PERLINDUNGAN HUKUM ANAK SEBAGAI KORBAN PORNOGRAFI MELALUI MEDIA SOSIAL

Penulis

  • Herlina Manullang Universitas HKBP Nommensen Medan
  • Hadi Tampubolon Universitas HKBP Nommensen Medan
  • Tarnama Sari Lumban Gaol Universitas HKBP Nommensen Medan

Kata Kunci:

Perlindungan Hukum Anak, Pornografi, Media Sosial

Abstrak

Penelitian ini bertujuan untuk mengidentifikasi dan menganalisis perlindungan hukum yang diberikan kepada anak-anak yang menjadi korban pornografi melalui media sosial. Dengan menggunakan pendekatan hukum normatif, penelitian ini memfokuskan pada Undang-Undang Perlindungan Anak, Undang-Undang ITE, dan Undang-Undang Pornografi sebagai dasar hukum yang mengatur perlindungan anak dari eksploitasi seksual melalui media sosial. Hasil penelitian menunjukkan bahwa meskipun ada peraturan yang mengatur perlindungan anak, implementasinya masih terdapat kendala-kendala yang signifikan. Oleh karena itu, penelitian ini merekomendasikan peningkatan kesadaran masyarakat dan pemerintah dalam mencegah dan mengatasi eksploitasi seksual anak melalui media sosial, serta perbaikan implementasi peraturan perundang-undangan yang ada.

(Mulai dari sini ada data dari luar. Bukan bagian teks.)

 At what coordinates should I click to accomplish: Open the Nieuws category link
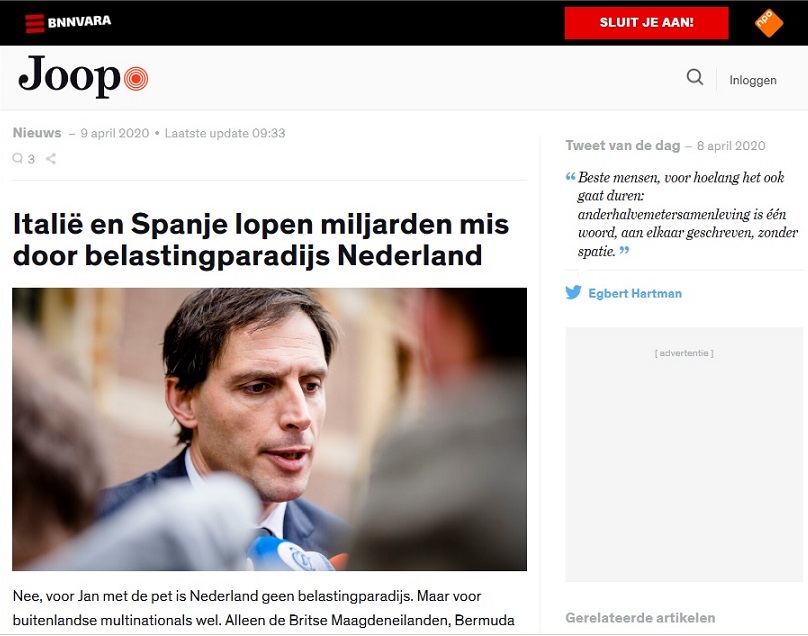coord(37,133)
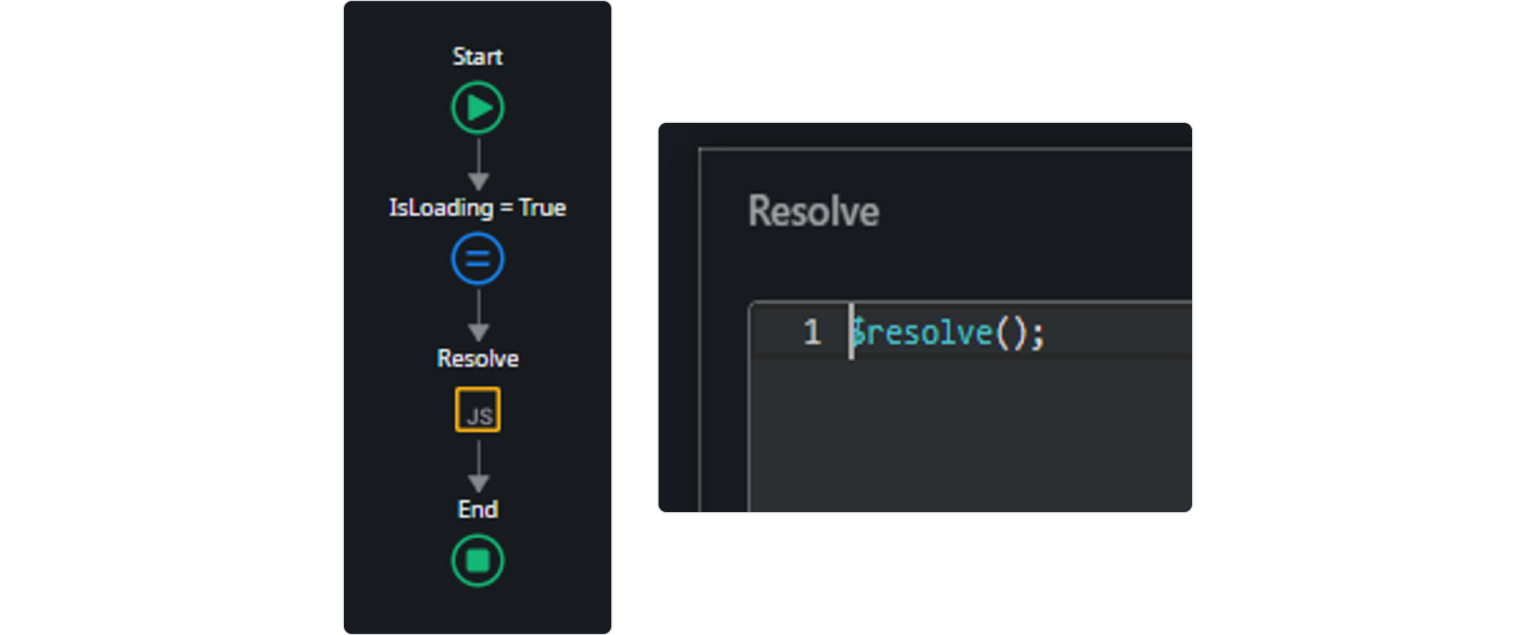Select the IsLoading = True step label

(477, 207)
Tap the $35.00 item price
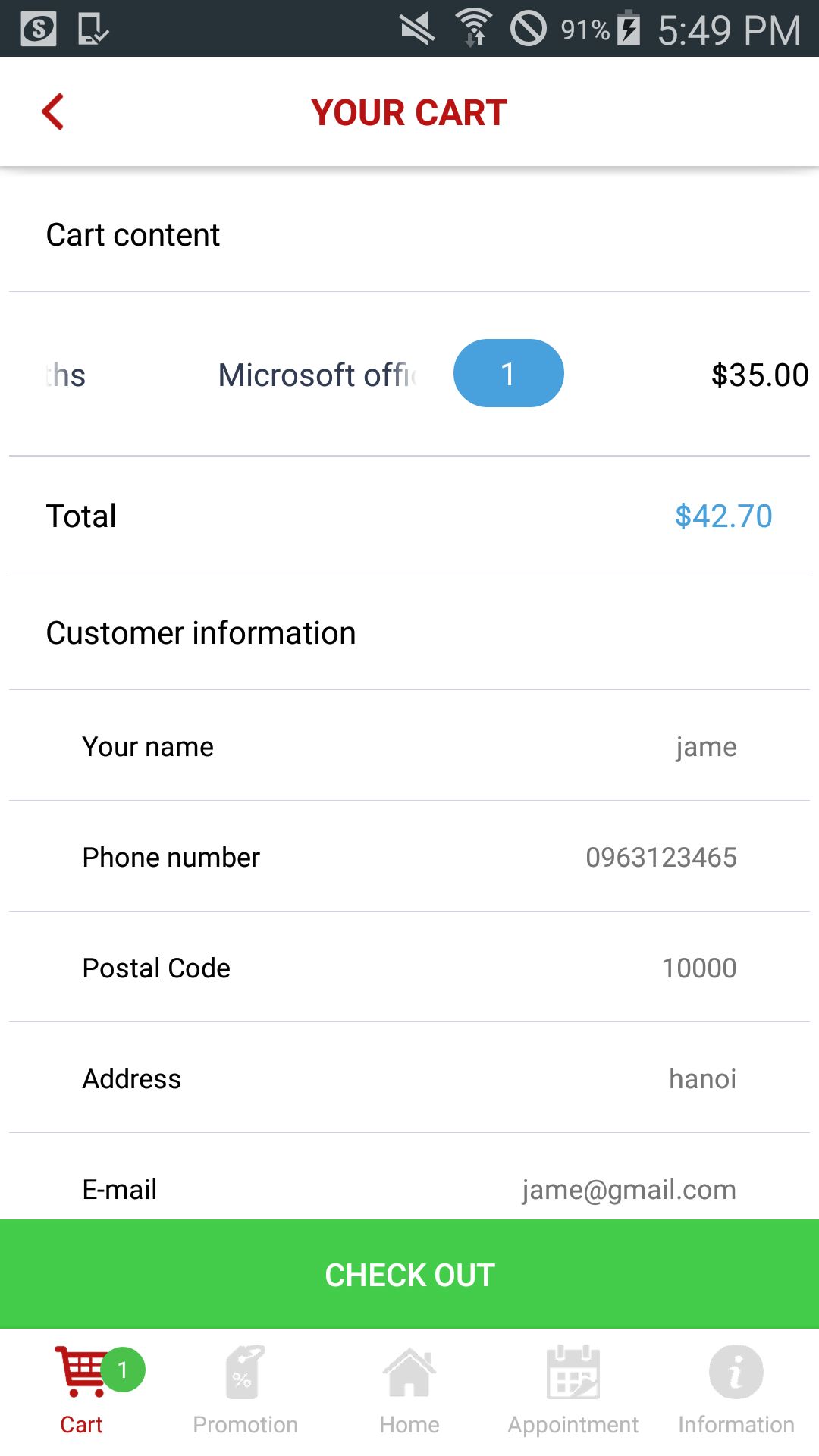819x1456 pixels. click(x=759, y=375)
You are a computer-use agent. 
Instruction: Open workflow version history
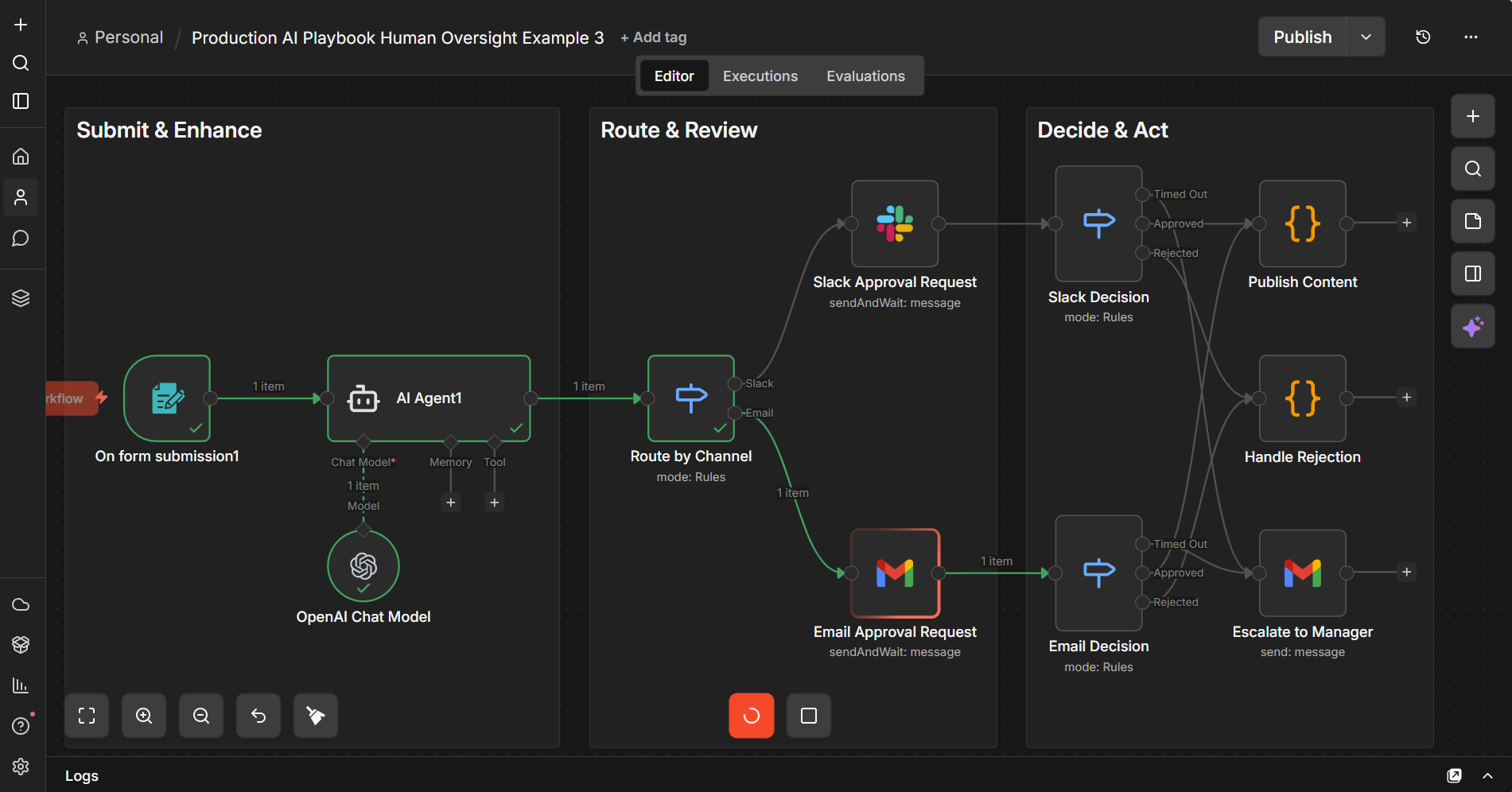click(x=1423, y=37)
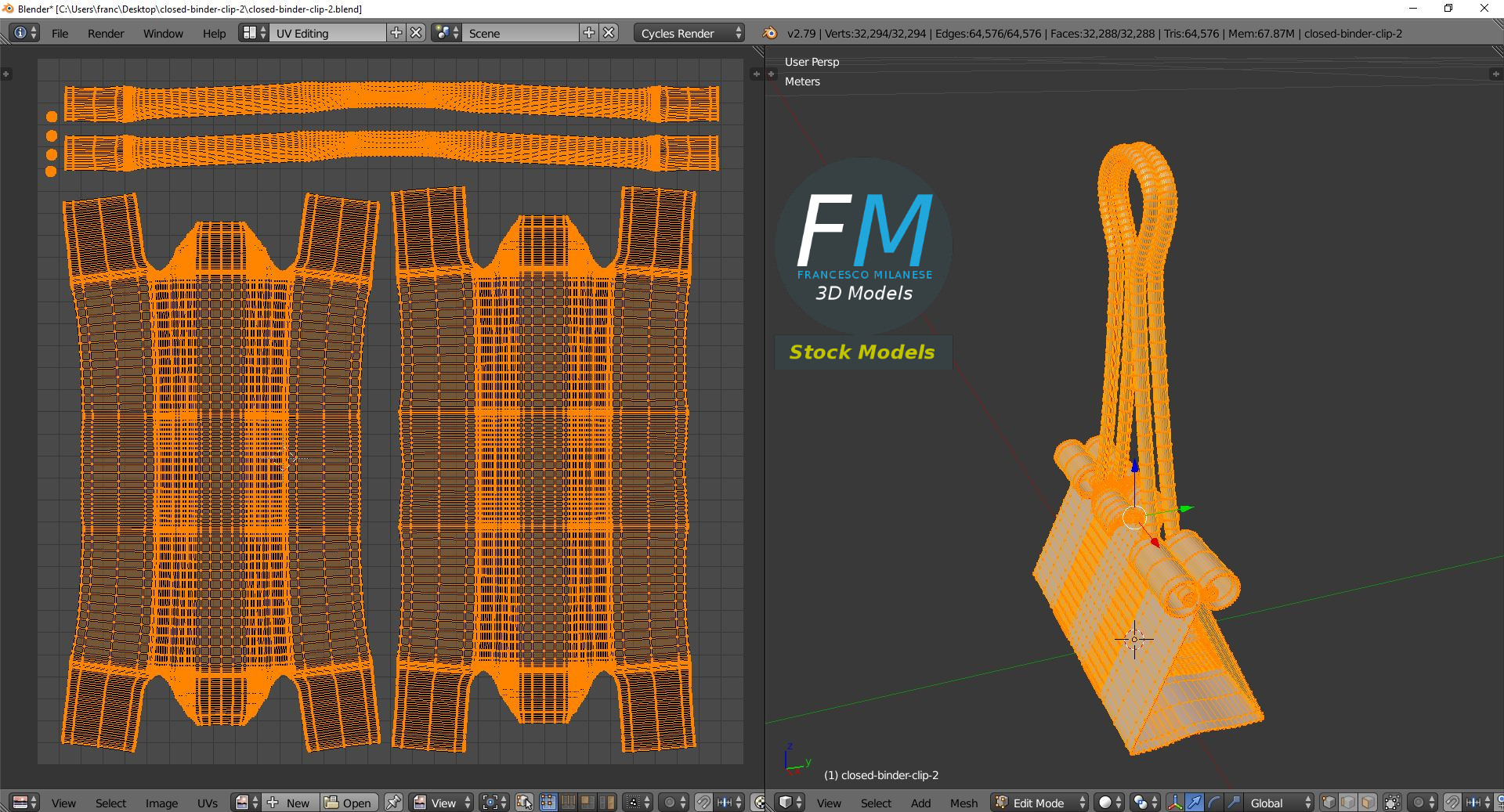Open the Edit Mode dropdown
1504x812 pixels.
click(1040, 803)
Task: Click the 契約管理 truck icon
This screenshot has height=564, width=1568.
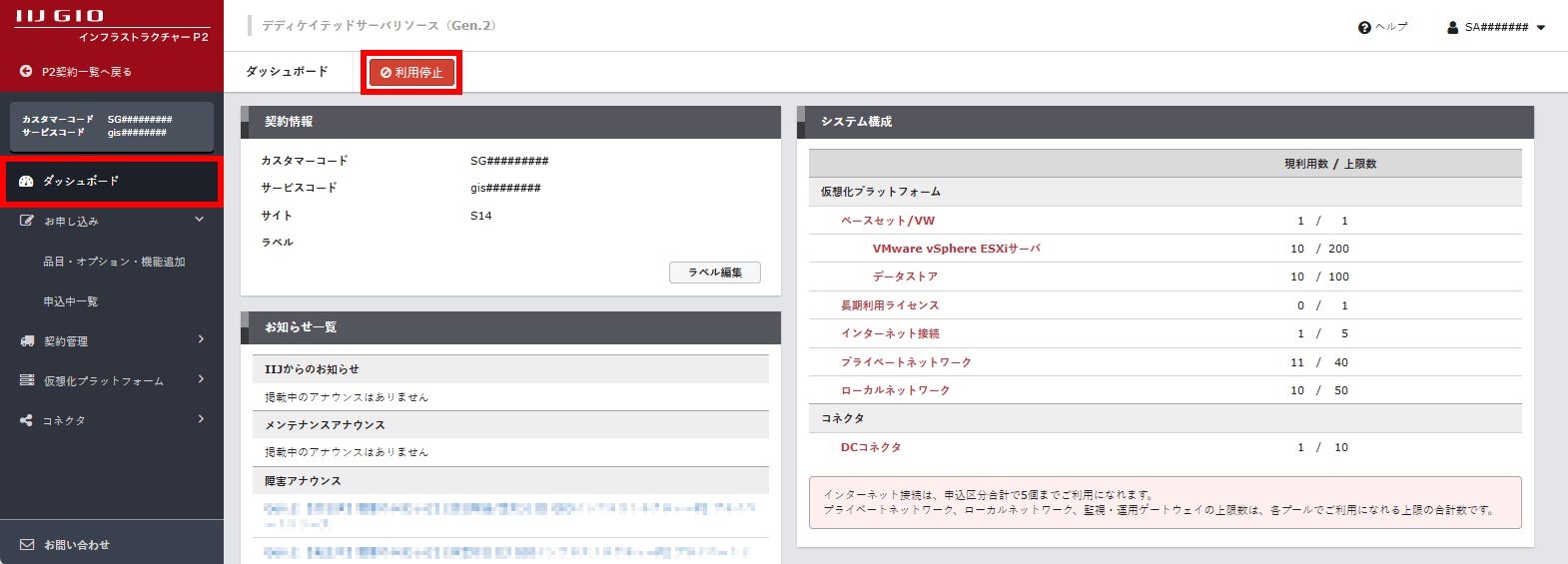Action: (x=27, y=340)
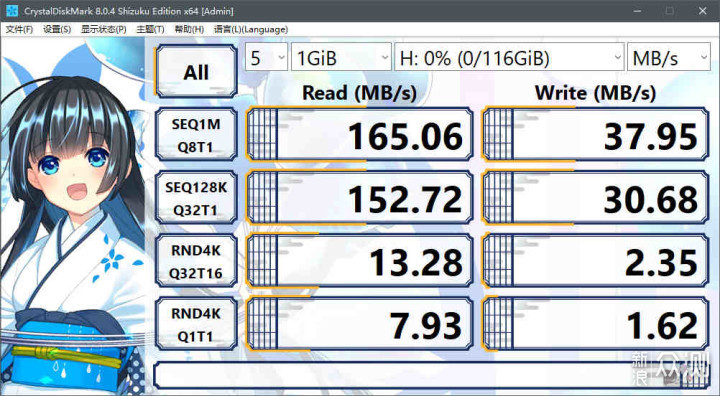The height and width of the screenshot is (396, 720).
Task: Open the H: drive selection dropdown
Action: (509, 58)
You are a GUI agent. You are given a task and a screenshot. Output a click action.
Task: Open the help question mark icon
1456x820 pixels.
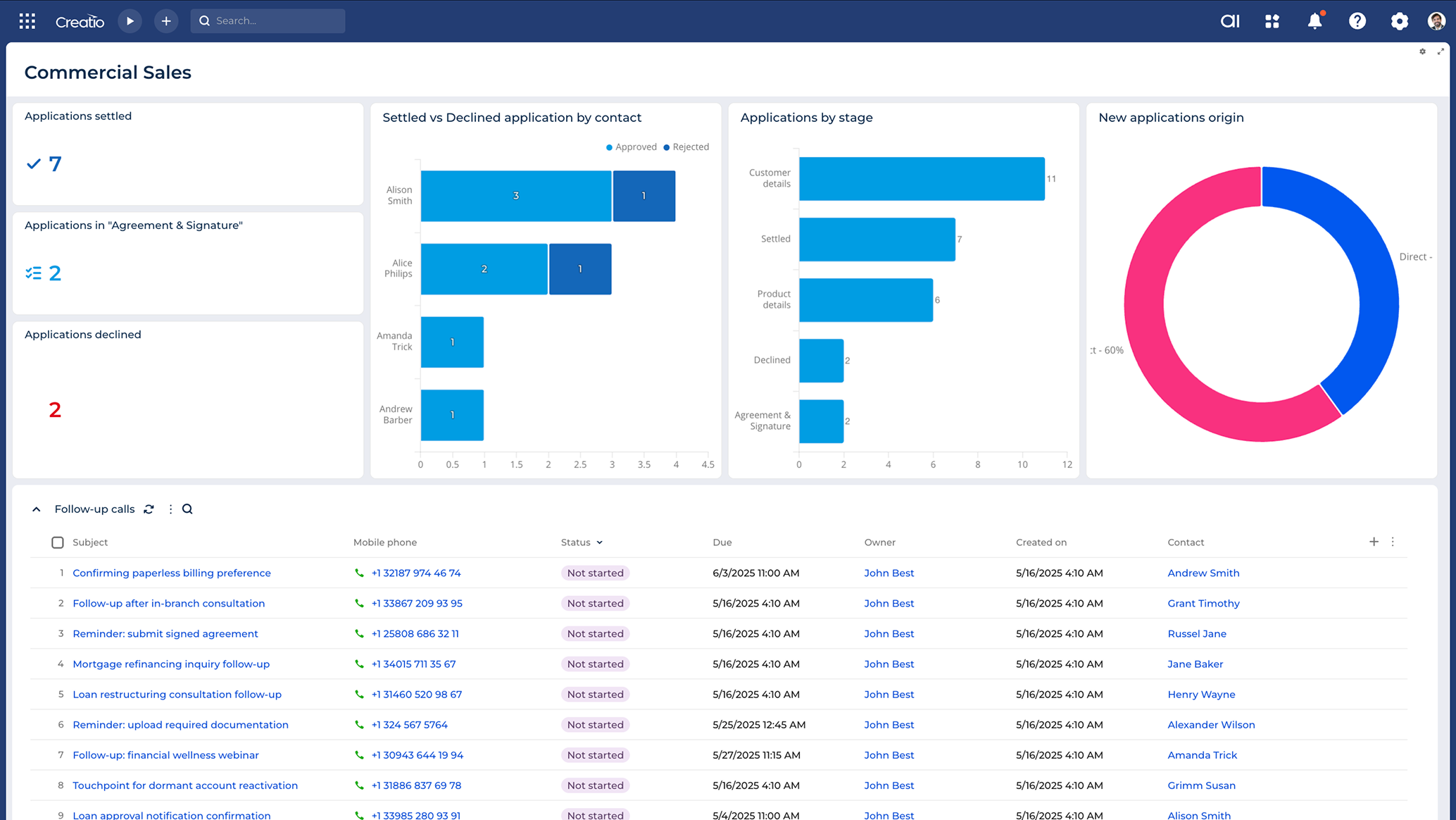(1357, 21)
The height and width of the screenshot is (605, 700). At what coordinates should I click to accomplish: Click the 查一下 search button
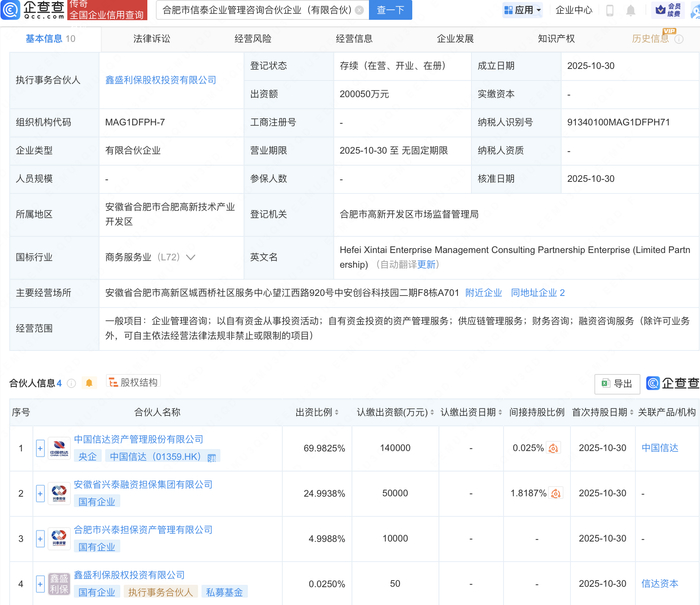tap(391, 10)
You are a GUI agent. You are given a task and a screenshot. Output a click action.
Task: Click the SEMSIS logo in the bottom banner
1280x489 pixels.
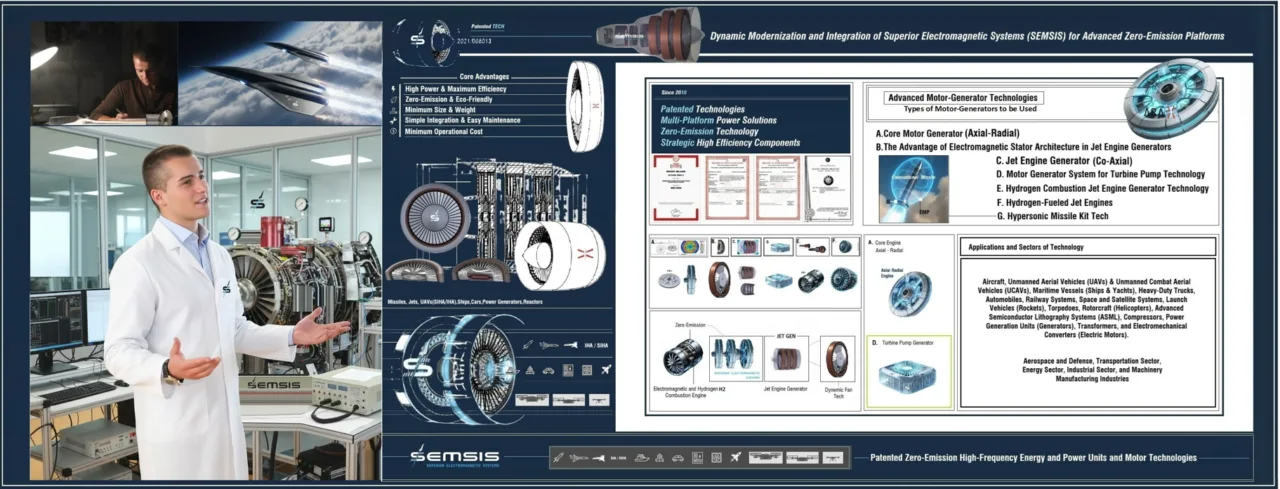coord(454,457)
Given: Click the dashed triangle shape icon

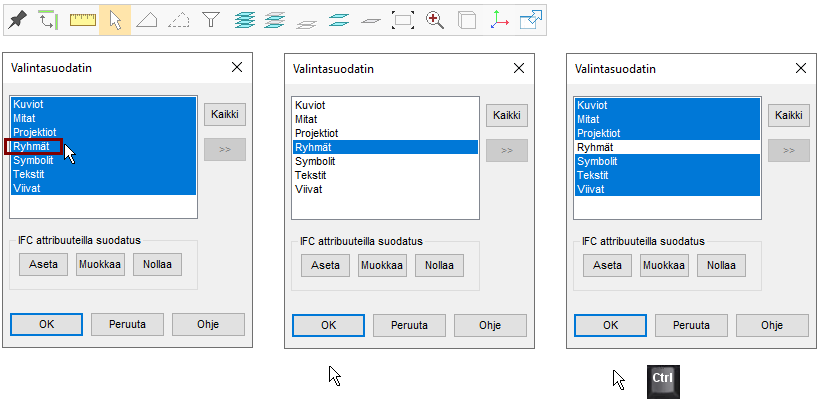Looking at the screenshot, I should click(x=179, y=19).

This study aims to identify and analyze the legal protection provided to children who are victims of pornography through social media. Using a normative legal approach, this study focuses on the Child Protection Law, the ITE Law, and the Pornography Law as the legal basis that regulates the protection of children from sexual exploitation through social media. The results of the study show that although there are regulations that regulate child protection, there are still significant obstacles to its implementation. Therefore, this study recommends increasing public and government awareness in preventing and overcoming child sexual exploitation through social media, as well as improving the implementation of existing laws and regulations.